━━━━━ Records for the exercise ━━━━━

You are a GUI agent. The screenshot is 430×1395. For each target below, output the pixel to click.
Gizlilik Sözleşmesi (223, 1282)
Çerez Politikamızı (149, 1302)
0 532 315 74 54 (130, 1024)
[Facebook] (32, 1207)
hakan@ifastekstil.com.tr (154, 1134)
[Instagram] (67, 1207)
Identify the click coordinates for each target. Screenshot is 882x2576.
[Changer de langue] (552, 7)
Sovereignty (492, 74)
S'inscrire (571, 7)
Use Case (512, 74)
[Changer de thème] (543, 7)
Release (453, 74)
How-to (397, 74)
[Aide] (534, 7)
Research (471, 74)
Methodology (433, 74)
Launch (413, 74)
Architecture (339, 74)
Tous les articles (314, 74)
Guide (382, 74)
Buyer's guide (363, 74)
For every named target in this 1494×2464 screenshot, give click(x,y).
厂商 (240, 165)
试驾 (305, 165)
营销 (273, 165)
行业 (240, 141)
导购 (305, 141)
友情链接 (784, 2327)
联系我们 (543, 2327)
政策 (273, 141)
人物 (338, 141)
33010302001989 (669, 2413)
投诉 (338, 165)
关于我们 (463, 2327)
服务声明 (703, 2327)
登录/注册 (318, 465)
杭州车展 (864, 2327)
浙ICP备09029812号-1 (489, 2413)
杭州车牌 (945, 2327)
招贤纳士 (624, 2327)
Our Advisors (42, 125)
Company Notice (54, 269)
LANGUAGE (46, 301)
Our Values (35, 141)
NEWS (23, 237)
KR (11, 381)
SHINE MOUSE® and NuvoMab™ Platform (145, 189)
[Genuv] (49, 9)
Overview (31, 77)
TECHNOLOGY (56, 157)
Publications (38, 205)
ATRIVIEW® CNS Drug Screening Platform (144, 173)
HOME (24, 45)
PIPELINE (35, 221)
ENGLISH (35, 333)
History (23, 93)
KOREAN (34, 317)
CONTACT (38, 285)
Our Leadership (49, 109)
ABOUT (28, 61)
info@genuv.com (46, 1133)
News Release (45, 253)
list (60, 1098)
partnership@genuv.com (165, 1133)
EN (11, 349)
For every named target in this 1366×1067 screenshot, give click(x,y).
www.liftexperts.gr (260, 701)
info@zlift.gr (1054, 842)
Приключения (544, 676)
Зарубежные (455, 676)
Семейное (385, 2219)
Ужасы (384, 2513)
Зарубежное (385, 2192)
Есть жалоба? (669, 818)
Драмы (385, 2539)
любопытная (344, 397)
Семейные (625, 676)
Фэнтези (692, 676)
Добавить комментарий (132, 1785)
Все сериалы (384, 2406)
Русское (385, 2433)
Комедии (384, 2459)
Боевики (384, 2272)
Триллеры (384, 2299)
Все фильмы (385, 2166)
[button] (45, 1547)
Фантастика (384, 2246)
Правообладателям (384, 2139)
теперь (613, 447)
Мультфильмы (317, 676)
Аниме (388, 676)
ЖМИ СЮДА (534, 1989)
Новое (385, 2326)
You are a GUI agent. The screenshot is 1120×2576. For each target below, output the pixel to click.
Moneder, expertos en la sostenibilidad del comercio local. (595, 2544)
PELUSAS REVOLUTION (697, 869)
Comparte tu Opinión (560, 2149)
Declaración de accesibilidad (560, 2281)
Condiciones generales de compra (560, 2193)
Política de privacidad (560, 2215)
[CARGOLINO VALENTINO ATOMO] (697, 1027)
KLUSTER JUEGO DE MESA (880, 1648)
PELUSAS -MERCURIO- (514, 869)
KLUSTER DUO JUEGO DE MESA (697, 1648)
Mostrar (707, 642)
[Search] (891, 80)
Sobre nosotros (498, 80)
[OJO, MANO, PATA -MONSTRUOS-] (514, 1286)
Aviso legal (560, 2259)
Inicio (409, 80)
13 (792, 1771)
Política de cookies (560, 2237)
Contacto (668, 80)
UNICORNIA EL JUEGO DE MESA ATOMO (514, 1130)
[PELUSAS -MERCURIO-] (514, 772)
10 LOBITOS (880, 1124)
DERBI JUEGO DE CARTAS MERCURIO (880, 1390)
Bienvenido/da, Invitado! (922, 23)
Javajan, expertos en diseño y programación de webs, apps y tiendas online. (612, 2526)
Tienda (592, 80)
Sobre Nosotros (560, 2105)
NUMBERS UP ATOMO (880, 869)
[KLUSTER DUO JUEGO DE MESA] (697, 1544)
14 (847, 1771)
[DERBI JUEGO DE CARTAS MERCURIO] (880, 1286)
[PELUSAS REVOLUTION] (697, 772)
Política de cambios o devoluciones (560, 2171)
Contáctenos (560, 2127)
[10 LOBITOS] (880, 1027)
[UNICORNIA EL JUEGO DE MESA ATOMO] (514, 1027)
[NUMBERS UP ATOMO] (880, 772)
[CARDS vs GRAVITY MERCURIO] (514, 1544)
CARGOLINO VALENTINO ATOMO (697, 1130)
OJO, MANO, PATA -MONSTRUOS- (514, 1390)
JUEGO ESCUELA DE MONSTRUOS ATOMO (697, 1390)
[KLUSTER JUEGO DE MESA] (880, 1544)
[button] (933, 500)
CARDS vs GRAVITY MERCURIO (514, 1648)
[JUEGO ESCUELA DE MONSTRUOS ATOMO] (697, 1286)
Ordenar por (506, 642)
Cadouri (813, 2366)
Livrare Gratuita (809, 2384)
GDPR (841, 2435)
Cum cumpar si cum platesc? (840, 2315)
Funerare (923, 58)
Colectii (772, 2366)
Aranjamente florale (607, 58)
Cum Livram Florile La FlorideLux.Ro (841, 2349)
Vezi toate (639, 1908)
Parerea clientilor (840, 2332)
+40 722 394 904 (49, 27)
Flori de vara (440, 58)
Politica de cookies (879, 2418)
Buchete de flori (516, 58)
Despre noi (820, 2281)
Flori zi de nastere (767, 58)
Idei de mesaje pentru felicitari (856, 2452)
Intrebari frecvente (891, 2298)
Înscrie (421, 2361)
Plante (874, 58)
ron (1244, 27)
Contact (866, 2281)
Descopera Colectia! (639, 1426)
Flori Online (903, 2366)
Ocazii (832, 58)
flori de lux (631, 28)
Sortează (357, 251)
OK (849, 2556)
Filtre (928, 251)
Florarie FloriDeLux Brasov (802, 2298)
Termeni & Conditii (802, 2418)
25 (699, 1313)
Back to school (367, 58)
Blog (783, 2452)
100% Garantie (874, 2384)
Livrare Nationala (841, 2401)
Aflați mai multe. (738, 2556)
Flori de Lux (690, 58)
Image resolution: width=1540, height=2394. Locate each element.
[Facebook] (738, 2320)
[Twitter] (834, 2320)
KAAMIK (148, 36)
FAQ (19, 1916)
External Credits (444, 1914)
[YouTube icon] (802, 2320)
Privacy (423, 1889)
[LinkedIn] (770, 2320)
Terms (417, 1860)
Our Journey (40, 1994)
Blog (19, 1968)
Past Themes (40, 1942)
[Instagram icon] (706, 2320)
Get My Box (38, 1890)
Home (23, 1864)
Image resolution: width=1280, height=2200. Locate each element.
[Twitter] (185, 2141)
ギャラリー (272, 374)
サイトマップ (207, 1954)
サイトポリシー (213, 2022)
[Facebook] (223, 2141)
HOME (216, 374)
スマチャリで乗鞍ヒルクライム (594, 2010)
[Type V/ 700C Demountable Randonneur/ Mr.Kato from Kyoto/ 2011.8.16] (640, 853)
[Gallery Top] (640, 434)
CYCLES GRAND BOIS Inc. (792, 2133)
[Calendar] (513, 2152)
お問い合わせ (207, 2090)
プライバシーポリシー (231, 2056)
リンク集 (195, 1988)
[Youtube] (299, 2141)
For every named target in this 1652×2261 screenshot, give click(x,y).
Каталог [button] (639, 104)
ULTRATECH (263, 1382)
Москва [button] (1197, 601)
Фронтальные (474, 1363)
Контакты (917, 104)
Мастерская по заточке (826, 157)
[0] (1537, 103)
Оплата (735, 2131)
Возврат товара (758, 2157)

━━━━━

* **To do**
Word for word, repeat the data from its first line through the line with "HOME (24, 45)", including both of those lines and no others.

* **Response box**
You are a GUI agent. The screenshot is 430×1395. For each target below, output the pixel to click.
Gizlilik Sözleşmesi (223, 1282)
Çerez Politikamızı (149, 1302)
0 532 315 74 54 (130, 1024)
[Facebook] (32, 1207)
hakan@ifastekstil.com.tr (154, 1134)
[Instagram] (67, 1207)
Identify the click coordinates for each target. Screenshot is 882x2576.
[Changer de langue] (552, 7)
Sovereignty (492, 74)
S'inscrire (571, 7)
Use Case (512, 74)
[Changer de thème] (543, 7)
Release (453, 74)
How-to (397, 74)
[Aide] (534, 7)
Research (471, 74)
Methodology (433, 74)
Launch (413, 74)
Architecture (339, 74)
Tous les articles (314, 74)
Guide (382, 74)
Buyer's guide (363, 74)
For every named target in this 1494×2464 screenshot, give click(x,y).
厂商 (240, 165)
试驾 (305, 165)
营销 (273, 165)
行业 (240, 141)
导购 (305, 141)
友情链接 (784, 2327)
联系我们 (543, 2327)
政策 (273, 141)
人物 (338, 141)
33010302001989 (669, 2413)
投诉 (338, 165)
关于我们 (463, 2327)
服务声明 (703, 2327)
登录/注册 (318, 465)
杭州车展 (864, 2327)
浙ICP备09029812号-1 (489, 2413)
杭州车牌 (945, 2327)
招贤纳士 (624, 2327)
Our Advisors (42, 125)
Company Notice (54, 269)
LANGUAGE (46, 301)
Our Values (35, 141)
NEWS (23, 237)
KR (11, 381)
SHINE MOUSE® and NuvoMab™ Platform (145, 189)
[Genuv] (49, 9)
Overview (31, 77)
TECHNOLOGY (56, 157)
Publications (38, 205)
ATRIVIEW® CNS Drug Screening Platform (144, 173)
HOME (24, 45)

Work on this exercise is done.